**Task objective**
Transcribe the Oregon primary commentary word for word, starting with "What seems apparent" and going on through "yet to vote.".

There has been a dearth of information coming from the state for much of the contest. In one of only two recent Democratic statewide polls, SurveyUSA had Obama on 52%, Clinton on 42%, with 3% declaring themselves Undecided 3% (as of April 8th, 2008). Previous polls of all voters have shown that Oregon would favour Obama over McCain, but McCain over Clinton in the presidential head-to-heads. However, these are a poor guide for the Democratic primary, given that a different constituency of voters has been polled – the margins in head-to-heads being provided by Independents and others not able to vote in the closed (Democrat only) primary election. Previous polls all showed Clinton leading, though since the Iowa caucus, only one such poll has been published (Clinton 36%, Obama 28%, Edwards 14% in late January 2008).

Governor Ted Kulongoski has endorsed Hillary Clinton, along with retiring Congresswoman Darlene Hooley (Dem, OR-5 – as an open seat, the only Democratic district in Oregon at risk in November). Earl Blumenhauer (Dem, OR-3) has endorsed Barack Obama, but the remaining 3 Oregon Congressmen and Oregon Democratic Senator Ron Wydon have chosen not to endorse either candidate at the time of writing. Joining the fence-sitters, former Governors Barbara Roberts and John Kitzhaber, and the non-partisan Mayor of Portland, Tom Potter. Obama has, however, received the backing of both the full Democratic delegations to the Oregon State Senate and State House of Representatives.

Politically, the only other race of any interest in the state is choosing a Democrat to face (and possibly beat) incumbent Republican Gordon Smith as US Senator in November. With Kitzhaber and the entire Democratic US House delegation ruling themselves out, Speaker of the Oregon House of Representatives Jeff Merkley (an Obama supporter) is facing disabled Environmental campaigner Steve Novick for the Democratic nomination, and a former chairman of the National Endowment for the Arts, John Frohnmayer, is likely to run in November as an Independent. Merkley’s campaign is doing well in fundraising, and the presence of committed activists working the streets for an Obama supporter could make all the difference in a tight race.

What seems apparent is that Oregon could trend either way – both Clinton and Obama enjoy institutional support, and both can see demographics that typically support them. Little polling of Democrats has taken place, and neither lead enjoyed by either candidate in January and April respectively could reasonably be described as insurmountable. I believe that this state is still very much in play, and Obama would be foolish to assume that he could rely on its support.

If we accept that Obama has won the season on both Pledged delegates and the Popular Vote, the only reason that Superdelegates would be waiting before supporting him (assuming they are not all closet Clintonistas) is that they do not want to disenfranchise the few remaining states who have yet to vote.

Clinton’s major challenge will be to stop them from going wholesale to Obama on 4th June, preventing her from being viable until the Convention in late August, or even until the Credentials Committee meets on Florida and Michigan at the end of June. The question is whether (excepting North Carolina) Clinton can put in the necessary effort in Oregon to chance a near-clean sweep from her victories in Rhode Island and Ohio on March 4th through to the South Dakota and Montana challenges on 3rd June.

If so, the momentum could be sufficient to persuade Superdelegates to further delay open judgment, and thus keep her alive beyond the 4th June, thereby giving her the opportunity to ‘steal’ the ticket at the Convention in Denver. Should she lose Oregon, which seems quite possible, even she may be forced to accept that it is all over.

In the most recent poll on May 1st reported that Obama enjoyed a 51% – 39% lead over Hillary Clinton.

Text and element pointing records

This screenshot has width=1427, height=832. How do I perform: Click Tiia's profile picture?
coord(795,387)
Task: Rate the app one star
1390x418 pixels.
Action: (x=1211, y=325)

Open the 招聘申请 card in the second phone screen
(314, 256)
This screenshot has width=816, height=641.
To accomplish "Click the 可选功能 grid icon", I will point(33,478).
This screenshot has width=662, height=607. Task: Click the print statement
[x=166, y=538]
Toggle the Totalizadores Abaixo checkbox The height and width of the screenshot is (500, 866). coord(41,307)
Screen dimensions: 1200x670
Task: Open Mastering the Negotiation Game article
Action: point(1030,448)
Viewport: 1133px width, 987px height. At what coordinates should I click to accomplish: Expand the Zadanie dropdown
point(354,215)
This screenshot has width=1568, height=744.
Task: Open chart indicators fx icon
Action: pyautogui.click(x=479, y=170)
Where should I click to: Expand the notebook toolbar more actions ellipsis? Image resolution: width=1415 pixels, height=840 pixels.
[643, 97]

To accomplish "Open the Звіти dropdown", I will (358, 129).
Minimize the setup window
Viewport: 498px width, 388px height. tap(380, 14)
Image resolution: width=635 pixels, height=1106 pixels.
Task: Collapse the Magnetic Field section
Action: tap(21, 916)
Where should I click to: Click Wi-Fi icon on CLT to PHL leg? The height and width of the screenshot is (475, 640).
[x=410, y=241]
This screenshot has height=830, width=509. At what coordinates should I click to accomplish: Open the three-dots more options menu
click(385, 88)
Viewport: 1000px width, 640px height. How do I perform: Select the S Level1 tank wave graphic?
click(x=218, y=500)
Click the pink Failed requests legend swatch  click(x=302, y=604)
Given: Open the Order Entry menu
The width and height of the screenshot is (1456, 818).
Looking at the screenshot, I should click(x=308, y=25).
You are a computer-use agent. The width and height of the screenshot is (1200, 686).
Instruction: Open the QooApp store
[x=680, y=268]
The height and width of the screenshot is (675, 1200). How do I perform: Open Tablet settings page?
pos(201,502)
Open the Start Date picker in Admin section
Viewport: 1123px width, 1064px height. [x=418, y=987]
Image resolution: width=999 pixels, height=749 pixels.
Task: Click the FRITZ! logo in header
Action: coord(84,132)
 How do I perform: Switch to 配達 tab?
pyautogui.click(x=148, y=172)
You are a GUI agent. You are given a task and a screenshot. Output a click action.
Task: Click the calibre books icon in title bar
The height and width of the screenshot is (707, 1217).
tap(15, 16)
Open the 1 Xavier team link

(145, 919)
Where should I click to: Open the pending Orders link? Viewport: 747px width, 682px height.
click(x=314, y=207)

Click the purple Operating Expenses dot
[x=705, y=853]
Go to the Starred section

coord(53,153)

**Result below**
What seems apparent is that Oregon could trend either way – both Clinton and Obama enjoy institutional support, and both can see demographics that typically support them. Little polling of Democrats has taken place, and neither lead enjoyed by either candidate in January and April respectively could reasonably be described as insurmountable. I believe that this state is still very much in play, and Obama would be foolish to assume that he could rely on its support.

If we accept that Obama has won the season on both Pledged delegates and the Popular Vote, the only reason that Superdelegates would be waiting before supporting him (assuming they are not all closet Clintonistas) is that they do not want to disenfranchise the few remaining states who have yet to vote.